In order of importance: Students, Faculty, Parents, Administration, and Supervisor
In order of influence: Faculty, Administration, Supervisor, Students, and Parents

3. Team
The project team consists of myself as Team Leader. Faculty members act as members of the project team as promoters of the blogging platform in their classes and teachers of the rudiments of posting, commenting and formatting as they learn these skills themselves.
I consider myself to be the right person for the project because I am passionate about it. It takes passion and commitment to change a school culture and the successful KUAPress project will accomplish nothing less. I have had extensive experience with the WordPress platform over the years. My experience working in the school environment gives me insight into technologies teachers and students can comfortably incorporate into the curriculum and how they can make use of the blogging platform to enhance the educational process. As well, my own experience publishing online has given me enthusiasm for the benefits it can bring.

3b. Communication plan
Communication between myself and the other members of the team, takes place on an ad hoc basis. Communication between Jason Bourne and myself takes place at our weekly department meetings as well as on an ad hoc basis.

4. Risks and assumptions

4a. Risks:
1. Only teachers will use the platform.
This is a real risk. Few students are tech savvy enough to even know what a blog is or what it can offer them in the way of a voice. In addition high school students are risk-averse when it comes to “putting themselves out there”.  As teachers are using the blogging platform in classes, students tend to see KUAPress as something that is school related, an assignment. My plan to recover from this is to find one or two students who will like the idea of having their own web presence and encourage them as much as I can. I also have set up a photo blog and have asked the students and the teacher in the Digital Photography class to set aside one picture a week from each student that will be published to this blog. It is my hope that when students see their work displayed as art in an online format, accessible to the world, they will become more comfortable with the idea that they have something valuable to offer the world.

2. The server will fail.
This is always a risk. The platform previously ran on an elderly G4 with an external hard drive as backup, it now runs on a G5 Mac Mini Server with a redundant drive which I’ve set up as a Time Machine volume. In case of failure we now have backup Mac Minis for some of the new classrooms and one of these could be re-imaged and back online within hours. In a perfect world I would have set up a RAID configuration so that any hard drive failure would be almost imperceptible.
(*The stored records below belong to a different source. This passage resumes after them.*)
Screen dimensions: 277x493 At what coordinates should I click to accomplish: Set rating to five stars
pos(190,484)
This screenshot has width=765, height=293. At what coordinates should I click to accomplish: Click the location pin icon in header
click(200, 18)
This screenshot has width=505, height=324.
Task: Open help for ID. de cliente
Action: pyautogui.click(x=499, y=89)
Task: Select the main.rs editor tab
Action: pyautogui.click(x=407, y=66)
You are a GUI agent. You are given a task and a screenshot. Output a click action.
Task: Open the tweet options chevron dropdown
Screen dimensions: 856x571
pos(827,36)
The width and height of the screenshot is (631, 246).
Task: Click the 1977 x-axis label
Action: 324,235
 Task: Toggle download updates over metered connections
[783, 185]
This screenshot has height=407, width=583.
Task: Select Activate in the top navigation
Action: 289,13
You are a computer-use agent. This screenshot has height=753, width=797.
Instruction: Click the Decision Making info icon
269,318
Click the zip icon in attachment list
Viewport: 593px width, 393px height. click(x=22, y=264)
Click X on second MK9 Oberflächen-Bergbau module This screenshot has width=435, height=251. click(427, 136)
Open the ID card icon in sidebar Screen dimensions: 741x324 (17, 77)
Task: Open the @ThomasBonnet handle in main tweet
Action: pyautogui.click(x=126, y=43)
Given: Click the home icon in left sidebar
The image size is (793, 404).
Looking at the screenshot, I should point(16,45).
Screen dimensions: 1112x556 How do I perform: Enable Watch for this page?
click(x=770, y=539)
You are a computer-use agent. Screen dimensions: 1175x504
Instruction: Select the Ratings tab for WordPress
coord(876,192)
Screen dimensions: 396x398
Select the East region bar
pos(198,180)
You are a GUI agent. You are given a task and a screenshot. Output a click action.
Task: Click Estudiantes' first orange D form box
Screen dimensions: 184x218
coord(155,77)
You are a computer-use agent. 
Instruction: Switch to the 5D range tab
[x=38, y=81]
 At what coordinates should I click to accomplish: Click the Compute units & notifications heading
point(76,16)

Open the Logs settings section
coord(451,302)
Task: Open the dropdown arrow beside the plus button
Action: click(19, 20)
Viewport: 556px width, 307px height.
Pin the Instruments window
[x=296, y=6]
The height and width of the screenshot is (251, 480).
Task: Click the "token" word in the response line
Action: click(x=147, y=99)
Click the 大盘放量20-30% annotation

3.The administration will be offended by something posted or frightened by a comment and will shut the installation down.
I do consider this a risk and have from the beginning. In response to this risk I have been counseling faculty using the platform to impress upon students that the discussion is online and available to anyone. I train faculty to train their students to change their posting name to a nickname. Blog owners are taught to control comments.  The formulation and publication of a web publishing policy will be the most important portion of the risk mitigation plan but I do not anticipate that coming to fruition very quickly.

4b. Key assumptions:
1.    The most important key assumption is that the project will be a success, that at least some students will create sites or electronic portfolios and will find them of value and that these sites will in turn inspire other students to do likewise.
2.    The second is that the school will find the project useful and valuable, both as an experience that can set graduates apart from graduates of similar schools and as a part of their marketing plan to prospective students.